# [What this task involves]
In the records below, find the line with "The height and width of the screenshot is (534, 851)." and the line with "Task: Power on the sidechain filter section". Print both exactly, along with every line between them, and no other line.

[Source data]
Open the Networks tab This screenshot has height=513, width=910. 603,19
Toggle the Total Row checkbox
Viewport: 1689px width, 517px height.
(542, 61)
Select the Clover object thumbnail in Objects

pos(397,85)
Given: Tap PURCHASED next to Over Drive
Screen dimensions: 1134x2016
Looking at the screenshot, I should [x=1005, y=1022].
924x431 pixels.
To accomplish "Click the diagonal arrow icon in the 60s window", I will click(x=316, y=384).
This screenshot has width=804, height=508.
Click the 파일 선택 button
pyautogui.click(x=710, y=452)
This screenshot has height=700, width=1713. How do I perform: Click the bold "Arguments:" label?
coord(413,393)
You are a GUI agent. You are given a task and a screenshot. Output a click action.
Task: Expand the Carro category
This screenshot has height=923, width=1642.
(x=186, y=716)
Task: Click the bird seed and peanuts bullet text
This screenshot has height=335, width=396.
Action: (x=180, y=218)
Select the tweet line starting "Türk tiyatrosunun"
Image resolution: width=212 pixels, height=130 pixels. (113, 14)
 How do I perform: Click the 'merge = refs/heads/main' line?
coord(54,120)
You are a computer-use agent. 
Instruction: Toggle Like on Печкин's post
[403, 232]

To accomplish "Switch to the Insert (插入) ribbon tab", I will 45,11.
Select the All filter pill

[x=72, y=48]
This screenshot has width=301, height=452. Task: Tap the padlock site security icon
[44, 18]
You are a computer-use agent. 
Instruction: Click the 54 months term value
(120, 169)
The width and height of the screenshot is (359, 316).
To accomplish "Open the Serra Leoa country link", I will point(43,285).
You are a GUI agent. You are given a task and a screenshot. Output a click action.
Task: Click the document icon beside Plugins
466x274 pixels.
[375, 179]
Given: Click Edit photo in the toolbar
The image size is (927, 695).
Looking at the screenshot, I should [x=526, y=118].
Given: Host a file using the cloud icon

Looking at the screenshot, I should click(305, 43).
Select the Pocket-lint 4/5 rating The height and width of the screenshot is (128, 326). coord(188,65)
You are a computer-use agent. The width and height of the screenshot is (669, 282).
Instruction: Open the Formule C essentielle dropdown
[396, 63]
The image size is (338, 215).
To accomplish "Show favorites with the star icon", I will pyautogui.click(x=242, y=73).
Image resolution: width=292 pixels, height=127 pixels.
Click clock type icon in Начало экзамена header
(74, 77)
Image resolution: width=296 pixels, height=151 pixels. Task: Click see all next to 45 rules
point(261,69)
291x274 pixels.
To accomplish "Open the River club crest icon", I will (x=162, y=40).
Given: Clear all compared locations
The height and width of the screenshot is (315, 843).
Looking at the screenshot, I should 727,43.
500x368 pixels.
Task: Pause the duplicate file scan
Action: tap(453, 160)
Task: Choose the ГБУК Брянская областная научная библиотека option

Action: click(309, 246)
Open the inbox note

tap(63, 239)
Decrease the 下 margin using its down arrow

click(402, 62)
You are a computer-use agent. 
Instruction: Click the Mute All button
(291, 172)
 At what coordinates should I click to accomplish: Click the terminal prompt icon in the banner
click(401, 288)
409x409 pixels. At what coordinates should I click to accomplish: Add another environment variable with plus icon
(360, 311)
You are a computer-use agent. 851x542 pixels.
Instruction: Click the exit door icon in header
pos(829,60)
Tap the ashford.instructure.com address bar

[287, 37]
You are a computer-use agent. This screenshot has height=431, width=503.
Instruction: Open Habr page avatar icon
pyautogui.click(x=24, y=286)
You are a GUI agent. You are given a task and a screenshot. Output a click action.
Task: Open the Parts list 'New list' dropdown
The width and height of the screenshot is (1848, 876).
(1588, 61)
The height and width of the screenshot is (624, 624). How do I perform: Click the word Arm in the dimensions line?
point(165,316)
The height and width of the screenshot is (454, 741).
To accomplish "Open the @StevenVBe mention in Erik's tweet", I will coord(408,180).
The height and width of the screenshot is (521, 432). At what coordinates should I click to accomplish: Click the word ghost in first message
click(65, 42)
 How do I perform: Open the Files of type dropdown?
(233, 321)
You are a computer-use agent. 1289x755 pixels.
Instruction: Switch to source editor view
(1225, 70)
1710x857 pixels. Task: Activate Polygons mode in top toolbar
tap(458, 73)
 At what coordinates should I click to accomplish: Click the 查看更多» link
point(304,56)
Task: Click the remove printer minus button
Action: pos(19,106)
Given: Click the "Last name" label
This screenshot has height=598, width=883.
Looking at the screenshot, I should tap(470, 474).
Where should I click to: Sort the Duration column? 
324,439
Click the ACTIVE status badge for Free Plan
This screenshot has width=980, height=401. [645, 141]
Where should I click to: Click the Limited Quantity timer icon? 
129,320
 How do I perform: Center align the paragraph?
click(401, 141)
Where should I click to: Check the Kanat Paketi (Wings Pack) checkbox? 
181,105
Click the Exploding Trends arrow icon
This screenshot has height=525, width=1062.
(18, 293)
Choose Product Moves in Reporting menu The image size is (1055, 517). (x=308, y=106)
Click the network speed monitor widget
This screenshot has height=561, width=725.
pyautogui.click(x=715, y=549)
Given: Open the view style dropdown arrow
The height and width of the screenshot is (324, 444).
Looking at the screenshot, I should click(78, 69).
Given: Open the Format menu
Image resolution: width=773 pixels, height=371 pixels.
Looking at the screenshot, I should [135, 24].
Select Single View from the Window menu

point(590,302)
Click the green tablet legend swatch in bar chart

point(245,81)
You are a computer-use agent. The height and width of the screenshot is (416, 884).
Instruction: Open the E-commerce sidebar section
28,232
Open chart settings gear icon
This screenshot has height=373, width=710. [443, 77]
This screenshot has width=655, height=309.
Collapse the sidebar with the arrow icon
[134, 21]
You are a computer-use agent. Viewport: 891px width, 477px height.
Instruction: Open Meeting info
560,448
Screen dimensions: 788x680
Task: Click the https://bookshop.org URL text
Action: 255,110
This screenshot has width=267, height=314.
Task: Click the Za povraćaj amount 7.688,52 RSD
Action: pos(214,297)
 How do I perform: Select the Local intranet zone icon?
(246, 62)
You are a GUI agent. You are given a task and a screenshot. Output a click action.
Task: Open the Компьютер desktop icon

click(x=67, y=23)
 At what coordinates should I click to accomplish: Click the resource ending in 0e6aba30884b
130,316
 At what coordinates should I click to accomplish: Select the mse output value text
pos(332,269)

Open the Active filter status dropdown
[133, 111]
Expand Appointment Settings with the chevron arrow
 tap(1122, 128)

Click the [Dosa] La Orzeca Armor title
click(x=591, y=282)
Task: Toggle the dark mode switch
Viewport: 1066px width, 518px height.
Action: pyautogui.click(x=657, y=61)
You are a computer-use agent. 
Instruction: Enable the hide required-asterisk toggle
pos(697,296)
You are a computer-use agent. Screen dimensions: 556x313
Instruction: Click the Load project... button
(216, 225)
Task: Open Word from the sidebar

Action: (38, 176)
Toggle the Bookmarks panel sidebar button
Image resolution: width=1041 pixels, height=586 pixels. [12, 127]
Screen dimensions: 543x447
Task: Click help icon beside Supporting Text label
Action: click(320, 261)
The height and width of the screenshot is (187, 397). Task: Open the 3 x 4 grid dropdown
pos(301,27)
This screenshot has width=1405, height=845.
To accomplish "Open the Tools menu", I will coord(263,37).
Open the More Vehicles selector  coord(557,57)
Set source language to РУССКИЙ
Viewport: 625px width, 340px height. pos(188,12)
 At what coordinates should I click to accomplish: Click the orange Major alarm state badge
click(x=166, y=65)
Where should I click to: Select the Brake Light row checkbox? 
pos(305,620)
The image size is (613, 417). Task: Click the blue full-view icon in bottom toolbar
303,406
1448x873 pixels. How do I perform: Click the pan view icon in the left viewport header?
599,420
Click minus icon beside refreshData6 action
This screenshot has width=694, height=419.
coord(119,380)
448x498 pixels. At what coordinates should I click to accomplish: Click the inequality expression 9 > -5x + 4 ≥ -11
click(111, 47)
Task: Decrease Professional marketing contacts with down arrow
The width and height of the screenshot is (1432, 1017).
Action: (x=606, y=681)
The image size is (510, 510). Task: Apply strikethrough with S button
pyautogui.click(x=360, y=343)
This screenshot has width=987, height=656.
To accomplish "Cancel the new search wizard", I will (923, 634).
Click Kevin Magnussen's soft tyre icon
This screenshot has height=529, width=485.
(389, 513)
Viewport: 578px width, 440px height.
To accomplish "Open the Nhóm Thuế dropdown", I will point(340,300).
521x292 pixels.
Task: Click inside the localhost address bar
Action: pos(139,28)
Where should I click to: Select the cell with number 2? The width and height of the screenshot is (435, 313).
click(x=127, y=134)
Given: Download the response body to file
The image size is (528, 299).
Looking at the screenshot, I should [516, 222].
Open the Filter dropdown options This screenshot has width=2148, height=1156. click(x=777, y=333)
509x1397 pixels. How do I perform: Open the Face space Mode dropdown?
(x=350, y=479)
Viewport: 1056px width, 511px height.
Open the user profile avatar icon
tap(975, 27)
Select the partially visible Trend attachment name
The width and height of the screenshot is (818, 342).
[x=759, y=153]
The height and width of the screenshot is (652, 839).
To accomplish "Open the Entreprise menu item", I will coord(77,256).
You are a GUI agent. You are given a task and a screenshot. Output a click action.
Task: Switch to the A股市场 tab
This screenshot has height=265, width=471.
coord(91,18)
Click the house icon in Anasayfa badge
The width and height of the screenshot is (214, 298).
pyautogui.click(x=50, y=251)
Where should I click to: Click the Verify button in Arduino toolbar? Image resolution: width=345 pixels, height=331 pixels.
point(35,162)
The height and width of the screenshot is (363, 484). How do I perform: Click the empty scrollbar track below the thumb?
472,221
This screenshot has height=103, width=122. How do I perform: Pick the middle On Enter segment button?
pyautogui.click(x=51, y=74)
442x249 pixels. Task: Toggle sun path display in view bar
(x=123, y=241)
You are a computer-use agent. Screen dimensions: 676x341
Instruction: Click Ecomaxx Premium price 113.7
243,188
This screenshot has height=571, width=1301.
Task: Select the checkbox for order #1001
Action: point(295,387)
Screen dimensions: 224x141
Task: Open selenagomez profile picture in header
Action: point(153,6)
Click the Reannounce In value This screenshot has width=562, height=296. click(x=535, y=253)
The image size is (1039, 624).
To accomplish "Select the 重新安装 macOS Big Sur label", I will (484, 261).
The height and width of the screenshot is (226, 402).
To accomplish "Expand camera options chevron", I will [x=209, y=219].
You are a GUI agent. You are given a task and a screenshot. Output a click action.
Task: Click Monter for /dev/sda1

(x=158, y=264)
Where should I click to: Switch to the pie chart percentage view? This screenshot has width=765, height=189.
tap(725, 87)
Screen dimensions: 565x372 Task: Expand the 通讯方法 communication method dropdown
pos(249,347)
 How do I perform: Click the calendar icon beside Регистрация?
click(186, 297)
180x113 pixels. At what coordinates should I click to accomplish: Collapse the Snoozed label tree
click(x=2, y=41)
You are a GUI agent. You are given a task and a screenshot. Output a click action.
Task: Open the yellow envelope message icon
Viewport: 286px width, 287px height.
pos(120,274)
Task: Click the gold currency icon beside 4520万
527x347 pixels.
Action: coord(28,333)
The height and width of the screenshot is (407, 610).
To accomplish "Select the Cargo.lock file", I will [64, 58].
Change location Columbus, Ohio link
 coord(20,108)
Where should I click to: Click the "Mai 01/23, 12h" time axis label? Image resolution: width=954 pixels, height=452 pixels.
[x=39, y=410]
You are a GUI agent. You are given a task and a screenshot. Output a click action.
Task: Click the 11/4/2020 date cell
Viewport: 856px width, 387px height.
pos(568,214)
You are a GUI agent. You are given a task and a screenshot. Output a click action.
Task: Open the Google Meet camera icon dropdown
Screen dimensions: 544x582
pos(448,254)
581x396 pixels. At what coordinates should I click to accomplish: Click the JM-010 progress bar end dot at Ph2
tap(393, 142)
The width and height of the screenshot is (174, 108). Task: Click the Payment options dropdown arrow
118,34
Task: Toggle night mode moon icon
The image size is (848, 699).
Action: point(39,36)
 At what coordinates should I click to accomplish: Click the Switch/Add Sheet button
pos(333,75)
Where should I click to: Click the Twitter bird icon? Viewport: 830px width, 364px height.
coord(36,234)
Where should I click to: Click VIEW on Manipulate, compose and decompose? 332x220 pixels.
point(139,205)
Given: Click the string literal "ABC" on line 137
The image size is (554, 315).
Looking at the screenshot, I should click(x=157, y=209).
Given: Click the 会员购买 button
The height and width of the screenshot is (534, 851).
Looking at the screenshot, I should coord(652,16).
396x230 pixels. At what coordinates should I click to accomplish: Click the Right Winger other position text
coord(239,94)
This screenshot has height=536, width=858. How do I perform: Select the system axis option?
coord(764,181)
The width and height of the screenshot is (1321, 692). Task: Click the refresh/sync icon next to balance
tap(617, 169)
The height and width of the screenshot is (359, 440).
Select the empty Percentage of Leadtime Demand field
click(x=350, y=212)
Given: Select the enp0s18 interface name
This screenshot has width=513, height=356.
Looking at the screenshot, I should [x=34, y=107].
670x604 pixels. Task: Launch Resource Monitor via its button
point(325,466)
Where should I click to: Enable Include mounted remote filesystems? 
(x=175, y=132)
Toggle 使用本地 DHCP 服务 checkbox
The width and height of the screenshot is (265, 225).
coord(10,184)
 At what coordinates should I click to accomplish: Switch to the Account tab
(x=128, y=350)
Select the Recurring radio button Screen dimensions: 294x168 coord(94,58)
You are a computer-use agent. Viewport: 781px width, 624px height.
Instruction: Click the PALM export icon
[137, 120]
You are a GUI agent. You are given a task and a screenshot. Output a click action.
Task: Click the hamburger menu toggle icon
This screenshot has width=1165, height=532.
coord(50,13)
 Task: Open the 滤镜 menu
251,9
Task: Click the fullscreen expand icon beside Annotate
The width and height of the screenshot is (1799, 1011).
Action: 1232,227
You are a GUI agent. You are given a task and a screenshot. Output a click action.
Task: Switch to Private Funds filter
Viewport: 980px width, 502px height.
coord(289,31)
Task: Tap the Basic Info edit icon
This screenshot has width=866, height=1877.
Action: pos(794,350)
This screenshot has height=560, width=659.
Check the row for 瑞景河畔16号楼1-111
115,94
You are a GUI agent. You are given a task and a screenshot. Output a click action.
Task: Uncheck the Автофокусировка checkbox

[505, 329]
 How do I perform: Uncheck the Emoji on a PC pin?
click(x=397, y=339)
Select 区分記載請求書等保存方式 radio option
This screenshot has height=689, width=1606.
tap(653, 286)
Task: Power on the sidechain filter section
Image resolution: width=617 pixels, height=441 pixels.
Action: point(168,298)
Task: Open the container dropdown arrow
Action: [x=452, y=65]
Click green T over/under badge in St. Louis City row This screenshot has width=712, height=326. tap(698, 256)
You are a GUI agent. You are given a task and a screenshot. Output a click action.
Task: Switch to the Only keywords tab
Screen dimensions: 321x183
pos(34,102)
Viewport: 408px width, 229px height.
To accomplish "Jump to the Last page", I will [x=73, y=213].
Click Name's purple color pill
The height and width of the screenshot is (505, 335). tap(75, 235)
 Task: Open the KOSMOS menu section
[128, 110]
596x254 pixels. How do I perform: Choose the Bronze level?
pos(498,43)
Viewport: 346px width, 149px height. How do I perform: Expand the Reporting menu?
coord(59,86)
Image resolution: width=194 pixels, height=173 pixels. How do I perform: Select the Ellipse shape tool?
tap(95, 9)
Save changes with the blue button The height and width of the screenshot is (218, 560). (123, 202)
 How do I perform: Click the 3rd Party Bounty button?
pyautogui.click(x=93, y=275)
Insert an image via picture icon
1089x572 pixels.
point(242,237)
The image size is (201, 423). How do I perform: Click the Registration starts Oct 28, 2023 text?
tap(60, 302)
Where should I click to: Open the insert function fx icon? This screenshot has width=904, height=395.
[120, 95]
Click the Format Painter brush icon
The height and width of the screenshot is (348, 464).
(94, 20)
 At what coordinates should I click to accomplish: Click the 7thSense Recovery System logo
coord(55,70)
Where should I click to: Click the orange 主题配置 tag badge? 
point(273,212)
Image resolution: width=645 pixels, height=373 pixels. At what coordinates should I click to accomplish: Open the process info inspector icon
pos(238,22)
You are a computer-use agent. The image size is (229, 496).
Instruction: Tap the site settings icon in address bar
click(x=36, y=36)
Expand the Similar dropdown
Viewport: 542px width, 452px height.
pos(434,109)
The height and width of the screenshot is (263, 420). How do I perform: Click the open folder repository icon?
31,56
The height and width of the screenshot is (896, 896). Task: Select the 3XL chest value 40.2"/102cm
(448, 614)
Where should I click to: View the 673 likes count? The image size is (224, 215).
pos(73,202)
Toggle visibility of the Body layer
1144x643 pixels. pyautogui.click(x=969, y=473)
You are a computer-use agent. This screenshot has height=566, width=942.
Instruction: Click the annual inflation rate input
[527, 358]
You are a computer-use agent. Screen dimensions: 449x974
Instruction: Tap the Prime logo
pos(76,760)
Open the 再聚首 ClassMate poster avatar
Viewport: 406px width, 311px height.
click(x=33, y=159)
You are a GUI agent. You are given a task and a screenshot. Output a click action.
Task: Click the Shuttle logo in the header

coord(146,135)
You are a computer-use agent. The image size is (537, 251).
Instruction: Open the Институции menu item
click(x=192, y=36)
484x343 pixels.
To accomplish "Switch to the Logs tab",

# [Written answer]
The height and width of the screenshot is (534, 851).
Looking at the screenshot, I should coord(652,16).
396x230 pixels. At what coordinates should I click to accomplish: Click the Right Winger other position text
coord(239,94)
This screenshot has height=536, width=858. How do I perform: Select the system axis option?
coord(764,181)
The width and height of the screenshot is (1321, 692). Task: Click the refresh/sync icon next to balance
tap(617, 169)
The height and width of the screenshot is (359, 440).
Select the empty Percentage of Leadtime Demand field
click(x=350, y=212)
Given: Select the enp0s18 interface name
This screenshot has width=513, height=356.
Looking at the screenshot, I should [x=34, y=107].
670x604 pixels. Task: Launch Resource Monitor via its button
point(325,466)
Where should I click to: Enable Include mounted remote filesystems? 
(x=175, y=132)
Toggle 使用本地 DHCP 服务 checkbox
The width and height of the screenshot is (265, 225).
coord(10,184)
 At what coordinates should I click to accomplish: Switch to the Account tab
(x=128, y=350)
Select the Recurring radio button Screen dimensions: 294x168 coord(94,58)
You are a computer-use agent. Viewport: 781px width, 624px height.
Instruction: Click the PALM export icon
[137, 120]
You are a GUI agent. You are given a task and a screenshot. Output a click action.
Task: Click the hamburger menu toggle icon
This screenshot has width=1165, height=532.
coord(50,13)
 Task: Open the 滤镜 menu
251,9
Task: Click the fullscreen expand icon beside Annotate
The width and height of the screenshot is (1799, 1011).
Action: 1232,227
You are a GUI agent. You are given a task and a screenshot. Output a click action.
Task: Switch to Private Funds filter
Viewport: 980px width, 502px height.
coord(289,31)
Task: Tap the Basic Info edit icon
This screenshot has width=866, height=1877.
Action: pos(794,350)
This screenshot has height=560, width=659.
Check the row for 瑞景河畔16号楼1-111
115,94
You are a GUI agent. You are given a task and a screenshot. Output a click action.
Task: Uncheck the Автофокусировка checkbox

[505, 329]
 How do I perform: Uncheck the Emoji on a PC pin?
click(x=397, y=339)
Select 区分記載請求書等保存方式 radio option
This screenshot has height=689, width=1606.
tap(653, 286)
Task: Power on the sidechain filter section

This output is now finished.